Chanel’s Final Studio Statement
“Full volume, full presence” is the name of the game! The first looks came layered and loaded: skirts over culottes, coats cut below the knee, jackets belted high at the waist. While the palette stayed close to the earth: moss green, chalk white, soft black, burnished gold.
Chanel leaned into the Highland narrative. The studio revisited Coco’s Scotland—her time with the Duke of Westminster, her obsession with grain, her walk through open fields in borrowed menswear. You saw it in the split jackets, the long vests, the thick wool pockets. One coat landed between a cape and a cassock. It was held at the shoulders, then released below the elbows in loose fringe.
Several looks echoed a military silhouette. Others borrowed from shepherds’ coats, fishermen’s layers, and hunting garb. The tweed broke open in some places. Threads pulled. Fringes unraveled. Feathers appeared suddenly, on shoulders or trailing from the hem. The embroidery stayed quiet. No sparkle. Just volume, relief, and grain.
Then came a shift. Black chiffon moved across ivory lace. One model wore a tunic that looked like a cassock pulled from a parish wardrobe, trimmed in lacquered lace. Another walked in a white skirt trimmed with wheat-gold sequins. The boots stayed high. The legs stayed covered. Everything looked ready for weather, for motion, for ritual.
Nothing about this collection felt seasonal. The clothes didn’t suggest autumn. They suggested history. They pulled from memory. From codes. From quiet defiance.

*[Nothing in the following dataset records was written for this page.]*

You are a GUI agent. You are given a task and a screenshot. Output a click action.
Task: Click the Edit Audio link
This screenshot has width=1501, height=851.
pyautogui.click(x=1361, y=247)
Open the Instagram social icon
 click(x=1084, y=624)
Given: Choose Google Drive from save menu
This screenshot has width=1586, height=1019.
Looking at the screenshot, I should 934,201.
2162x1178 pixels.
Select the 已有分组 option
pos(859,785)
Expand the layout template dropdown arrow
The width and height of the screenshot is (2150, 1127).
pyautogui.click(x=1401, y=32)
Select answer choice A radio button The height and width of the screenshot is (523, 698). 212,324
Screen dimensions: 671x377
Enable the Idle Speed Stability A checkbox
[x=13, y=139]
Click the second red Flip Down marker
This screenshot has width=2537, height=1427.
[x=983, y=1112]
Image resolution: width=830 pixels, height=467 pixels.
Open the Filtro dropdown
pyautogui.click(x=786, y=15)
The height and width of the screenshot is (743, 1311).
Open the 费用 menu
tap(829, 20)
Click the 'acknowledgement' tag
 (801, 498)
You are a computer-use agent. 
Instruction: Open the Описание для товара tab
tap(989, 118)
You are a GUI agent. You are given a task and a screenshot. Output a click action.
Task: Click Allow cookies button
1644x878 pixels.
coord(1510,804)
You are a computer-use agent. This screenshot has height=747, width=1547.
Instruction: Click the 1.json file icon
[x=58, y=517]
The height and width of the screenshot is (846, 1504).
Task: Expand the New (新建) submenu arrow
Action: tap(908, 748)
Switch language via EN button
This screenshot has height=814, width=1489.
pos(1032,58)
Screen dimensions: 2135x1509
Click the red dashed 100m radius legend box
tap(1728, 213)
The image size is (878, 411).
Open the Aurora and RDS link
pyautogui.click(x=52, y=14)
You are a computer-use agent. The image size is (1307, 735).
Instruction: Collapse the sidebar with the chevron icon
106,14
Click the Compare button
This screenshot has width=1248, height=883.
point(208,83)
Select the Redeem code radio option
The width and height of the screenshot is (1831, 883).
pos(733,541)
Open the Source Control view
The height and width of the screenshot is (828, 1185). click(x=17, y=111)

The finale returned to the salon. The bride walked out in a white robe of embroidered lace, dotted with pearls in jade green. The silhouette was soft, but the impact was sharp. She walked alone, then paused beneath a gilded wooden portico. The gesture felt final. Almost funèbre.
The Transition Begins
From the mirrored front row, Matthieu Blazy watched the collection take its last breath. The room filled with weight. Sofia Coppola returned to Chanel, seated beside Bruno Pavlovsky, quiet in grey. Penélope Cruz wore black tweed with a sharp white blouse. Margaret Qualley arrived in sheer chiffon, low-heeled, bare-necked. G-Dragon came layered in pearls and a long navy coat. The guest list leaned familiar. Loyal. Parisian.
This was the studio’s final statement—rooted in codes, sealed in ceremony. Meanwhile, Chanel still leads the couture calendar. Revenue slipped last year, but performance remains strong—over 18 billion in sales, more than 5 billion in adjusted EBITDA.